Not necessarily, the gas cloud could reach the Schwarzschild radius before
it got hot enough to ignite fusion and start to drive the gas away, but
calculations show that for such a thing to happen the initial conditions
before the collapse must be arranged in a very specific way and that means
it would be quite rare. However such calculations largely ignore Dark
Matter so, because there is five times as much of that than there is normal
matter, I take such calculations with a grain of salt.

> *>Is there any reason why astronomers don't think these middling 100 solar
> mass black  holes aren't collapsed remnants of type III first
> generation zero-metalicity super-giants?*

A 100 solar mass star would only produce about a 35 solar mass black hole
because most of the star's mass would be blasted away into space long
before the black hole formed. And a low metallicity 130 to 250 solar mass
star would end its life in a Pair-Instability Supernova, the most intense
type, and they are so powerful they blow themselves apart completely and
leave nothing behind, not a Neutron Star not a Black Hole, nothing.

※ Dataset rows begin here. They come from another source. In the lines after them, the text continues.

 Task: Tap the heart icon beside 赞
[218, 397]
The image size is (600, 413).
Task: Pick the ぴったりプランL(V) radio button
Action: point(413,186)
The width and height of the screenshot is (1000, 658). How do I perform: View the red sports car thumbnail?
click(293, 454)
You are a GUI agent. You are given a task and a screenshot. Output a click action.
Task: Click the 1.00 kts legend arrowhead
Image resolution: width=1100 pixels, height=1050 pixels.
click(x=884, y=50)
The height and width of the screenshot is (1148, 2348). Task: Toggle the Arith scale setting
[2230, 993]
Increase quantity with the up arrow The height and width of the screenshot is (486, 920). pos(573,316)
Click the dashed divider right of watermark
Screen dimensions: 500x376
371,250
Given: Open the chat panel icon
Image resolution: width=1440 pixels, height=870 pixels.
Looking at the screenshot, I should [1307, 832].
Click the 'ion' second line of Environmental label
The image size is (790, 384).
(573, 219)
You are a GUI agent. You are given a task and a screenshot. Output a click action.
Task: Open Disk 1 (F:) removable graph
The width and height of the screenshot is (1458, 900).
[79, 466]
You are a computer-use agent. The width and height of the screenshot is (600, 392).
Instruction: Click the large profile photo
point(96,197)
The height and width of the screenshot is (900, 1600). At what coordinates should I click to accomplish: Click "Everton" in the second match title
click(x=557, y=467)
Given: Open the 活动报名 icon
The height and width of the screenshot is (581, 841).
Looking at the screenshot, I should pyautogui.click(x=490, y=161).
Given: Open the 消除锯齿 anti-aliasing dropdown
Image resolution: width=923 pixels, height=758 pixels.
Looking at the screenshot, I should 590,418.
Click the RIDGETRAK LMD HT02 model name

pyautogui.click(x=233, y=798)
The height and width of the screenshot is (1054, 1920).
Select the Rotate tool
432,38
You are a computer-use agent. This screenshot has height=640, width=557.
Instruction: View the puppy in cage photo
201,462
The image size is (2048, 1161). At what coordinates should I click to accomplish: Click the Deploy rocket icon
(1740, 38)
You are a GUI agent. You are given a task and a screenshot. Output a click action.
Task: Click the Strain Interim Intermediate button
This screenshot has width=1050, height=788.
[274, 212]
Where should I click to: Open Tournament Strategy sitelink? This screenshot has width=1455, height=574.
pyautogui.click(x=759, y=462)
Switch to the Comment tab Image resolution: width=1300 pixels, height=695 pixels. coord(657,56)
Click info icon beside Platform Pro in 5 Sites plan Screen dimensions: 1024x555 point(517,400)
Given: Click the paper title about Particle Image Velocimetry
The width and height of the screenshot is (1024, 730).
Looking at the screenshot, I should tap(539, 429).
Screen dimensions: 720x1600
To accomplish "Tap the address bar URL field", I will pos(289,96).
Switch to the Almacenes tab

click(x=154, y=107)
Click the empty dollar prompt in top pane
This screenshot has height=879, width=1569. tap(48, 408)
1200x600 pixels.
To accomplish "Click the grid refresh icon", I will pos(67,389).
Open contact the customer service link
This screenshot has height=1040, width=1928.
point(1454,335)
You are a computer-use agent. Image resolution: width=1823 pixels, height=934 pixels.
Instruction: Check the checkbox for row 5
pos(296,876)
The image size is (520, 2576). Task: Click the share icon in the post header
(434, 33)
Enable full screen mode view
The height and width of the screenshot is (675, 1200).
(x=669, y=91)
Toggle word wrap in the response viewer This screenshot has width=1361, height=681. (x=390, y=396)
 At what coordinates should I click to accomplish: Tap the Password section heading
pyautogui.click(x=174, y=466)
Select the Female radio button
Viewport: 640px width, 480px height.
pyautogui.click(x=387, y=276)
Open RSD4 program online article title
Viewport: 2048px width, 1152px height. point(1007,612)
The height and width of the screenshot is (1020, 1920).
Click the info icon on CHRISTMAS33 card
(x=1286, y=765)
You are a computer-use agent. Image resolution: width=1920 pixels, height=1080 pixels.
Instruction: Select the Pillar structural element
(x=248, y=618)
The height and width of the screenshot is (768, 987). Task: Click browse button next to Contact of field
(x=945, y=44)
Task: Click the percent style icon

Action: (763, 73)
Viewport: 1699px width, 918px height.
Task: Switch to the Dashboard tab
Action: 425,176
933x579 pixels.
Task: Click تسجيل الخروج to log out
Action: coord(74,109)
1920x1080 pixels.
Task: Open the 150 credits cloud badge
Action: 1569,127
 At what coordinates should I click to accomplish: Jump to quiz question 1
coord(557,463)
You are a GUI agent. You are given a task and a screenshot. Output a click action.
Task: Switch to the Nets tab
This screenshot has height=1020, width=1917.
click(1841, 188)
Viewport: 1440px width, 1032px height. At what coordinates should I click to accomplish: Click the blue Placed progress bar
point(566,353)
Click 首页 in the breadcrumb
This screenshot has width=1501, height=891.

> *> They are rumored to have been several hundred to several thousand solar
> masses and went super-nova **relatively quickly and early in the history
> of time.*

There are examples of stars of more than 250 solar masses that never go
supernova at all they just suddenly seem to turn themselves off, but such
examples are very rare and even stars with zero metallicity would be
unstable if they got much larger than 300 solar masses, or at least they
would if you ignore dark matter. There is a suggestion that in the early
universe dark matter was more concentrated than it is now so if a star was
composed mainly from ordinary matter but if just 0.1% of it was made of
Neutralinos, a WIMP that is its own antiparticle, the resulting
annihilation would provide enough energy to keep a star of up to 10 million
solar masses stable. But nobody has ever seen such a thing and since the
proposal was made people have looked for Neutralinos but found nothing, it's
starting to seem that whatever dark matter is it's not Neutralinos or even
made of WIMPs.

Dark Matter and the First Stars: A New Phase of Stellar Evolution

> * > Perhaps dark matter is composed of both WIMPs and MACHOs. *

As far as a black hole is concerned the details about what the matter that
is forming it is composed of is a relevant, all it cares about is its mass
it's electrical charge and the amount of spin it can impose.